Please swap "computer-use agent" for "desktop assistant" in the lines below, leaving everything else unchanged.

**DATASET RECORDS**
>>>
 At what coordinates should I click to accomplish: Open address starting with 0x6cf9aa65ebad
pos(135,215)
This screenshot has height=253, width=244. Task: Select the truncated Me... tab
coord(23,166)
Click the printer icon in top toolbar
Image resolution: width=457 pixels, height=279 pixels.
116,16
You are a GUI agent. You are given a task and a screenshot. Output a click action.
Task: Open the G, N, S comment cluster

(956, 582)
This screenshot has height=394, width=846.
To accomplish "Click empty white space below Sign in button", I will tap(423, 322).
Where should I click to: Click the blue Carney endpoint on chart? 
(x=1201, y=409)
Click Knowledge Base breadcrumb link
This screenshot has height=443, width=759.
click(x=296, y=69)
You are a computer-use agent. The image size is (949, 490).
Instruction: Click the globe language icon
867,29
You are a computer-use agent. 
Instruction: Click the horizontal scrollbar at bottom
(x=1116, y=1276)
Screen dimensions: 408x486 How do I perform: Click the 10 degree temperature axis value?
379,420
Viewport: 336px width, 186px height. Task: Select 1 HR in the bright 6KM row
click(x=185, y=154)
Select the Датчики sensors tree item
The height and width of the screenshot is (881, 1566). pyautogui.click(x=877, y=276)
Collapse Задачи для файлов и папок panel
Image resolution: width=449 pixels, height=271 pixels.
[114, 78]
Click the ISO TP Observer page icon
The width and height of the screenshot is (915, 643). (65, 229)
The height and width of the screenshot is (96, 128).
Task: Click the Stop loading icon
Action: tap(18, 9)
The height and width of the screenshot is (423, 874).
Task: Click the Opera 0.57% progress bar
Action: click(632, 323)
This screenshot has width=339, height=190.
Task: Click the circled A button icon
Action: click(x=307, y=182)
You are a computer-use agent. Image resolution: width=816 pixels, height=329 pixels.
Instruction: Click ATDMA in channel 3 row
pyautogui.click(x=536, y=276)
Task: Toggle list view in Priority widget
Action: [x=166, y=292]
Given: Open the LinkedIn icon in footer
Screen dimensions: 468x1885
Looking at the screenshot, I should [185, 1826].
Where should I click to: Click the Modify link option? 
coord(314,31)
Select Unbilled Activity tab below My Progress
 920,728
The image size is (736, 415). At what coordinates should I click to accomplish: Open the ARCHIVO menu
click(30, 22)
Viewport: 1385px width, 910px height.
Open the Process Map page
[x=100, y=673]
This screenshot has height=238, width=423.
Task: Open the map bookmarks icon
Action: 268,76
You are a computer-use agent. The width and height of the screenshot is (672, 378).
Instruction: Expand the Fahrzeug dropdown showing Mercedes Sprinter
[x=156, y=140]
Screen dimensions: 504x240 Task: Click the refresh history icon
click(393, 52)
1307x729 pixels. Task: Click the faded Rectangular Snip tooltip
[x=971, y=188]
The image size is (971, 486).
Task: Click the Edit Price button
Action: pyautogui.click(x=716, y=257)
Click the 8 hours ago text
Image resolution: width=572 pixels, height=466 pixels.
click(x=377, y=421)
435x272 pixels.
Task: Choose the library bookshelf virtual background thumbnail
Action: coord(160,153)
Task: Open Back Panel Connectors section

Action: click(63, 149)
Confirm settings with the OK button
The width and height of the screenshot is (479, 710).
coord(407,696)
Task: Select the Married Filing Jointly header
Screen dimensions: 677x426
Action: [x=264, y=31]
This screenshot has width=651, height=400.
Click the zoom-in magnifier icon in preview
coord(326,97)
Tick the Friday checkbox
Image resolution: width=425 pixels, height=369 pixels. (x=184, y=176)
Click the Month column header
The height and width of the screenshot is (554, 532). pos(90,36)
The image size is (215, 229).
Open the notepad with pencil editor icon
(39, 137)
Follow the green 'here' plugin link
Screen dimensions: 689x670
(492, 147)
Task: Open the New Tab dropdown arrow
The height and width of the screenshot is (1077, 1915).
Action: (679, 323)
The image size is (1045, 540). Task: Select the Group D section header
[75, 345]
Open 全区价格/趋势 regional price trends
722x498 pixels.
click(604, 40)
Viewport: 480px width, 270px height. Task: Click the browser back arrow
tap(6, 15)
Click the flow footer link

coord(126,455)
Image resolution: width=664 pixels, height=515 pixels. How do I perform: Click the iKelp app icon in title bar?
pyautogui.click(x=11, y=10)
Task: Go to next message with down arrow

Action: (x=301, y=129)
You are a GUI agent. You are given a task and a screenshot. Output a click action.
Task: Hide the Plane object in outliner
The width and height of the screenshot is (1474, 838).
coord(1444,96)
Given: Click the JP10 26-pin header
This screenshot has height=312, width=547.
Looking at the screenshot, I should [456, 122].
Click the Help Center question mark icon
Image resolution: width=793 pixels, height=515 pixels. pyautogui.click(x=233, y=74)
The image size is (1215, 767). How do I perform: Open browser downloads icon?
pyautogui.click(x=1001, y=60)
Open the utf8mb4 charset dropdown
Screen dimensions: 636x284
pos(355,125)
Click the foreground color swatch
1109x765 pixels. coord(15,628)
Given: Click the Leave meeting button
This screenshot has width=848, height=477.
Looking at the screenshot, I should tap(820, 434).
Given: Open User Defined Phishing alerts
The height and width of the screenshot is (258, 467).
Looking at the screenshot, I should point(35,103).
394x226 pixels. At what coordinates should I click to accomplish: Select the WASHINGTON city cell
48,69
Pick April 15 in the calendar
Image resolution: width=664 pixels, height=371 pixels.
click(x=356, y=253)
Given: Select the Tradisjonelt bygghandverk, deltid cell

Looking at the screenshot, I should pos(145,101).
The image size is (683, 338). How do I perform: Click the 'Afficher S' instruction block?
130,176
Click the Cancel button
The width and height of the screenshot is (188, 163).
<<<
**SOLUTION FOR THIS PROBLEM**
 At what coordinates should I click to accomplish: Open address starting with 0x6cf9aa65ebad
pos(135,215)
This screenshot has height=253, width=244. Task: Select the truncated Me... tab
coord(23,166)
Click the printer icon in top toolbar
Image resolution: width=457 pixels, height=279 pixels.
116,16
You are a GUI agent. You are given a task and a screenshot. Output a click action.
Task: Open the G, N, S comment cluster

(956, 582)
This screenshot has height=394, width=846.
To accomplish "Click empty white space below Sign in button", I will tap(423, 322).
Where should I click to: Click the blue Carney endpoint on chart? 
(x=1201, y=409)
Click Knowledge Base breadcrumb link
This screenshot has height=443, width=759.
click(x=296, y=69)
You are a desktop assistant. The image size is (949, 490).
Instruction: Click the globe language icon
867,29
You are a desktop assistant. 
Instruction: Click the horizontal scrollbar at bottom
(x=1116, y=1276)
Screen dimensions: 408x486 How do I perform: Click the 10 degree temperature axis value?
379,420
Viewport: 336px width, 186px height. Task: Select 1 HR in the bright 6KM row
click(x=185, y=154)
Select the Датчики sensors tree item
The height and width of the screenshot is (881, 1566). pyautogui.click(x=877, y=276)
Collapse Задачи для файлов и папок panel
Image resolution: width=449 pixels, height=271 pixels.
[114, 78]
Click the ISO TP Observer page icon
The width and height of the screenshot is (915, 643). (65, 229)
The height and width of the screenshot is (96, 128).
Task: Click the Stop loading icon
Action: tap(18, 9)
The height and width of the screenshot is (423, 874).
Task: Click the Opera 0.57% progress bar
Action: click(632, 323)
This screenshot has width=339, height=190.
Task: Click the circled A button icon
Action: click(x=307, y=182)
You are a desktop assistant. Image resolution: width=816 pixels, height=329 pixels.
Instruction: Click ATDMA in channel 3 row
pyautogui.click(x=536, y=276)
Task: Toggle list view in Priority widget
Action: [x=166, y=292]
Given: Open the LinkedIn icon in footer
Screen dimensions: 468x1885
Looking at the screenshot, I should [185, 1826].
Where should I click to: Click the Modify link option? 
coord(314,31)
Select Unbilled Activity tab below My Progress
 920,728
The image size is (736, 415). At what coordinates should I click to accomplish: Open the ARCHIVO menu
click(30, 22)
Viewport: 1385px width, 910px height.
Open the Process Map page
[x=100, y=673]
This screenshot has height=238, width=423.
Task: Open the map bookmarks icon
Action: 268,76
You are a desktop assistant. The width and height of the screenshot is (672, 378).
Instruction: Expand the Fahrzeug dropdown showing Mercedes Sprinter
[x=156, y=140]
Screen dimensions: 504x240 Task: Click the refresh history icon
click(393, 52)
1307x729 pixels. Task: Click the faded Rectangular Snip tooltip
[x=971, y=188]
The image size is (971, 486).
Task: Click the Edit Price button
Action: pyautogui.click(x=716, y=257)
Click the 8 hours ago text
Image resolution: width=572 pixels, height=466 pixels.
click(x=377, y=421)
435x272 pixels.
Task: Choose the library bookshelf virtual background thumbnail
Action: coord(160,153)
Task: Open Back Panel Connectors section

Action: click(63, 149)
Confirm settings with the OK button
The width and height of the screenshot is (479, 710).
coord(407,696)
Task: Select the Married Filing Jointly header
Screen dimensions: 677x426
Action: [x=264, y=31]
This screenshot has width=651, height=400.
Click the zoom-in magnifier icon in preview
coord(326,97)
Tick the Friday checkbox
Image resolution: width=425 pixels, height=369 pixels. (x=184, y=176)
Click the Month column header
The height and width of the screenshot is (554, 532). pos(90,36)
The image size is (215, 229).
Open the notepad with pencil editor icon
(39, 137)
Follow the green 'here' plugin link
Screen dimensions: 689x670
(492, 147)
Task: Open the New Tab dropdown arrow
The height and width of the screenshot is (1077, 1915).
Action: (679, 323)
The image size is (1045, 540). Task: Select the Group D section header
[75, 345]
Open 全区价格/趋势 regional price trends
722x498 pixels.
click(604, 40)
Viewport: 480px width, 270px height. Task: Click the browser back arrow
tap(6, 15)
Click the flow footer link

coord(126,455)
Image resolution: width=664 pixels, height=515 pixels. How do I perform: Click the iKelp app icon in title bar?
pyautogui.click(x=11, y=10)
Task: Go to next message with down arrow

Action: (x=301, y=129)
You are a GUI agent. You are given a task and a screenshot. Output a click action.
Task: Hide the Plane object in outliner
The width and height of the screenshot is (1474, 838).
coord(1444,96)
Given: Click the JP10 26-pin header
This screenshot has height=312, width=547.
Looking at the screenshot, I should [456, 122].
Click the Help Center question mark icon
Image resolution: width=793 pixels, height=515 pixels. pyautogui.click(x=233, y=74)
The image size is (1215, 767). How do I perform: Open browser downloads icon?
pyautogui.click(x=1001, y=60)
Open the utf8mb4 charset dropdown
Screen dimensions: 636x284
pos(355,125)
Click the foreground color swatch
1109x765 pixels. coord(15,628)
Given: Click the Leave meeting button
This screenshot has width=848, height=477.
Looking at the screenshot, I should tap(820, 434).
Given: Open User Defined Phishing alerts
The height and width of the screenshot is (258, 467).
Looking at the screenshot, I should point(35,103).
394x226 pixels. At what coordinates should I click to accomplish: Select the WASHINGTON city cell
48,69
Pick April 15 in the calendar
Image resolution: width=664 pixels, height=371 pixels.
click(x=356, y=253)
Given: Select the Tradisjonelt bygghandverk, deltid cell

Looking at the screenshot, I should pos(145,101).
The image size is (683, 338). How do I perform: Click the 'Afficher S' instruction block?
130,176
Click the Cancel button
The width and height of the screenshot is (188, 163).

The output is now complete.